What is astonishing is the severity of the violations. Even small companies with only a few trucks can end up with claims of tens of thousands or hundreds of thousands of dollars. Therefore, the message should be clear that it is critical for Motor Carriers to achieve and maintain compliance with safety regulations, or face the prospect of substantial civil penalties.  

In the event you are audited by the FMCSA, it is important to treat the investigator with respect  and be reasonably cooperative with the compliance review. Of course, if you’re respectful to the investigator, he or she should be respectful back.
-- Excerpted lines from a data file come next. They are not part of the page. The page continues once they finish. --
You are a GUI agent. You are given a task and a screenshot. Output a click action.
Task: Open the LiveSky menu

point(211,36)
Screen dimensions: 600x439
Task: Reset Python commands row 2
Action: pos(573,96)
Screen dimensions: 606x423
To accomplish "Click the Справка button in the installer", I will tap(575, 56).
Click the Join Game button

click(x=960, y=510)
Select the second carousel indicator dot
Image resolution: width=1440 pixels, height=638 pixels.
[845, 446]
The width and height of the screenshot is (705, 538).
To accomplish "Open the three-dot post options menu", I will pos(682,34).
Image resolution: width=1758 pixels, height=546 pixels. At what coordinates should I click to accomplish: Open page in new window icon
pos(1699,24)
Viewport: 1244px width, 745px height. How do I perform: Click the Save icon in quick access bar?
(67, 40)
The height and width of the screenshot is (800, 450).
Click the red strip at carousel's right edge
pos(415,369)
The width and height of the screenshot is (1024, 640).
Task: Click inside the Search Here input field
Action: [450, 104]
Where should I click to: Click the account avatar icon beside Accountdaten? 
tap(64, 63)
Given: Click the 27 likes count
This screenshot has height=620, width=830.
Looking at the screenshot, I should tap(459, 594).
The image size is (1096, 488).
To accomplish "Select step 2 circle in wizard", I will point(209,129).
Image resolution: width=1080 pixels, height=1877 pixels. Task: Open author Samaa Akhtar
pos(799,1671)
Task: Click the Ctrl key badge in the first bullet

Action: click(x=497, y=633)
Furthermore, being cooperative does not mean yielding to unreasonable demands, signing an admission that violations occurred or allowing the investigator to put words in your mouth. I have to make it clear though, that when the investigator requests documents that they have a right to inspect, which generally includes practically all of the carriers records, being uncooperative is unlikely to accomplish anything other than causing the investigator to continue digging and prolong the compliance review. In the event requested records cannot be provided, make a list of such documents, and worked diligently to gather them and provide them subsequently.

Remember, the the investigator is there to do their job and ensure safe operations of a Motor Carrier. Therefore, I advise clients that they should display a genuine concern for the safety of its operations, and if there are problems, let the FMCSA Investigator know that you want to correct them. Anecdotally, I know that keeping a positive attitude toward safety has been the basis for reducing the amount of a civil penalty.

Additionally, in the event of an FMCSA safety compliance audit, there should be one person in the organization who is the assigned “point person” for the compliance review and who is knowledgeable about the carrier’s operations, and will remain with the investigator at all times while the compliance review is underway. Ideally, the investigator’s access should be limited to the person assigned to handle the audit. You do not want to allow an auditor to randomly question and speak with other people within the organization. It is critically important that the assigned contact person should be cautioned to not make any statement that would represent an admission of a violation.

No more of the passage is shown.